Return the listing in full, word for word.

Data provided –
========================================

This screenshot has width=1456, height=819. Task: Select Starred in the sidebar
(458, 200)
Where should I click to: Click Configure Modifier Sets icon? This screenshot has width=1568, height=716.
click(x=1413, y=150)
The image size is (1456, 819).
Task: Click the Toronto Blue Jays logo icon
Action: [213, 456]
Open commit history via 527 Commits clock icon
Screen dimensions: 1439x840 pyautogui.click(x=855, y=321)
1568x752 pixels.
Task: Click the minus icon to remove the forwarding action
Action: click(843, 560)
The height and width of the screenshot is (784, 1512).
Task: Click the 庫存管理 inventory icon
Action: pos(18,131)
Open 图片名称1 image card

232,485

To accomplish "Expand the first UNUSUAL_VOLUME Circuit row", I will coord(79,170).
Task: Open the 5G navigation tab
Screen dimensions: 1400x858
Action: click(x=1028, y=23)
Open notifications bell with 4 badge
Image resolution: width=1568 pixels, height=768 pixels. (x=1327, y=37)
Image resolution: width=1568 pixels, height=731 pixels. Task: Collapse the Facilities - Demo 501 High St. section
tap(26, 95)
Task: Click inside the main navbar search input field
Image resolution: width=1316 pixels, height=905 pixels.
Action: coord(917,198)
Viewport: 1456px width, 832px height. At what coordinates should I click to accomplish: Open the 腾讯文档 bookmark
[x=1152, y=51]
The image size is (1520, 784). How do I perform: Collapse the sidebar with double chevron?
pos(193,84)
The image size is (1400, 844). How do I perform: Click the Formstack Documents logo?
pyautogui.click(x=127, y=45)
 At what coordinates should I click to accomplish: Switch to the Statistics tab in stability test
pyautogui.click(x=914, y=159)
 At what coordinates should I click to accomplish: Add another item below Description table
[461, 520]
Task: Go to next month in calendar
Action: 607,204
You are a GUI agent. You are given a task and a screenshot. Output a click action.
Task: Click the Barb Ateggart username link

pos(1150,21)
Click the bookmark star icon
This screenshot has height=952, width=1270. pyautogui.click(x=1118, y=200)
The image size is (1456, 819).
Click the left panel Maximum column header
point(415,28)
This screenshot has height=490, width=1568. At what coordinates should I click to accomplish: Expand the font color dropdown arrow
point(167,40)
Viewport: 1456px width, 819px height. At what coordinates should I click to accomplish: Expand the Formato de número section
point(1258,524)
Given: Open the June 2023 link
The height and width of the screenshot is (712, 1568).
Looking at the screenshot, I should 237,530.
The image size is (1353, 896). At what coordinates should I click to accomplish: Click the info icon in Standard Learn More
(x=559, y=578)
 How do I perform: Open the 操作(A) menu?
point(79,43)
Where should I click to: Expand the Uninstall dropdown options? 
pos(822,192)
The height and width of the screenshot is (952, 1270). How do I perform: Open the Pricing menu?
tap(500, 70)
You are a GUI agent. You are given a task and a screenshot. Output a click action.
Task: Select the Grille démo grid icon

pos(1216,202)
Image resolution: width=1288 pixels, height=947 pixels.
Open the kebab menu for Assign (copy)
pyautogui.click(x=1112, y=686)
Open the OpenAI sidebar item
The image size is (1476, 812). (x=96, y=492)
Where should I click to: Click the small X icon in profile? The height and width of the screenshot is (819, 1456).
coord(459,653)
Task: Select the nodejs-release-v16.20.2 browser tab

========================================

Exercise result –
This screenshot has width=1456, height=819. Task: Select Starred in the sidebar
(458, 200)
Where should I click to: Click Configure Modifier Sets icon? This screenshot has width=1568, height=716.
click(x=1413, y=150)
The image size is (1456, 819).
Task: Click the Toronto Blue Jays logo icon
Action: [213, 456]
Open commit history via 527 Commits clock icon
Screen dimensions: 1439x840 pyautogui.click(x=855, y=321)
1568x752 pixels.
Task: Click the minus icon to remove the forwarding action
Action: click(843, 560)
The height and width of the screenshot is (784, 1512).
Task: Click the 庫存管理 inventory icon
Action: pos(18,131)
Open 图片名称1 image card

232,485

To accomplish "Expand the first UNUSUAL_VOLUME Circuit row", I will coord(79,170).
Task: Open the 5G navigation tab
Screen dimensions: 1400x858
Action: click(x=1028, y=23)
Open notifications bell with 4 badge
Image resolution: width=1568 pixels, height=768 pixels. (x=1327, y=37)
Image resolution: width=1568 pixels, height=731 pixels. Task: Collapse the Facilities - Demo 501 High St. section
tap(26, 95)
Task: Click inside the main navbar search input field
Image resolution: width=1316 pixels, height=905 pixels.
Action: coord(917,198)
Viewport: 1456px width, 832px height. At what coordinates should I click to accomplish: Open the 腾讯文档 bookmark
[x=1152, y=51]
The image size is (1520, 784). How do I perform: Collapse the sidebar with double chevron?
pos(193,84)
The image size is (1400, 844). How do I perform: Click the Formstack Documents logo?
pyautogui.click(x=127, y=45)
 At what coordinates should I click to accomplish: Switch to the Statistics tab in stability test
pyautogui.click(x=914, y=159)
 At what coordinates should I click to accomplish: Add another item below Description table
[461, 520]
Task: Go to next month in calendar
Action: 607,204
You are a GUI agent. You are given a task and a screenshot. Output a click action.
Task: Click the Barb Ateggart username link

pos(1150,21)
Click the bookmark star icon
This screenshot has height=952, width=1270. pyautogui.click(x=1118, y=200)
The image size is (1456, 819).
Click the left panel Maximum column header
point(415,28)
This screenshot has height=490, width=1568. At what coordinates should I click to accomplish: Expand the font color dropdown arrow
point(167,40)
Viewport: 1456px width, 819px height. At what coordinates should I click to accomplish: Expand the Formato de número section
point(1258,524)
Given: Open the June 2023 link
The height and width of the screenshot is (712, 1568).
Looking at the screenshot, I should 237,530.
The image size is (1353, 896). At what coordinates should I click to accomplish: Click the info icon in Standard Learn More
(x=559, y=578)
 How do I perform: Open the 操作(A) menu?
point(79,43)
Where should I click to: Expand the Uninstall dropdown options? 
pos(822,192)
The height and width of the screenshot is (952, 1270). How do I perform: Open the Pricing menu?
tap(500, 70)
You are a GUI agent. You are given a task and a screenshot. Output a click action.
Task: Select the Grille démo grid icon

pos(1216,202)
Image resolution: width=1288 pixels, height=947 pixels.
Open the kebab menu for Assign (copy)
pyautogui.click(x=1112, y=686)
Open the OpenAI sidebar item
The image size is (1476, 812). (x=96, y=492)
Where should I click to: Click the small X icon in profile? The height and width of the screenshot is (819, 1456).
coord(459,653)
Task: Select the nodejs-release-v16.20.2 browser tab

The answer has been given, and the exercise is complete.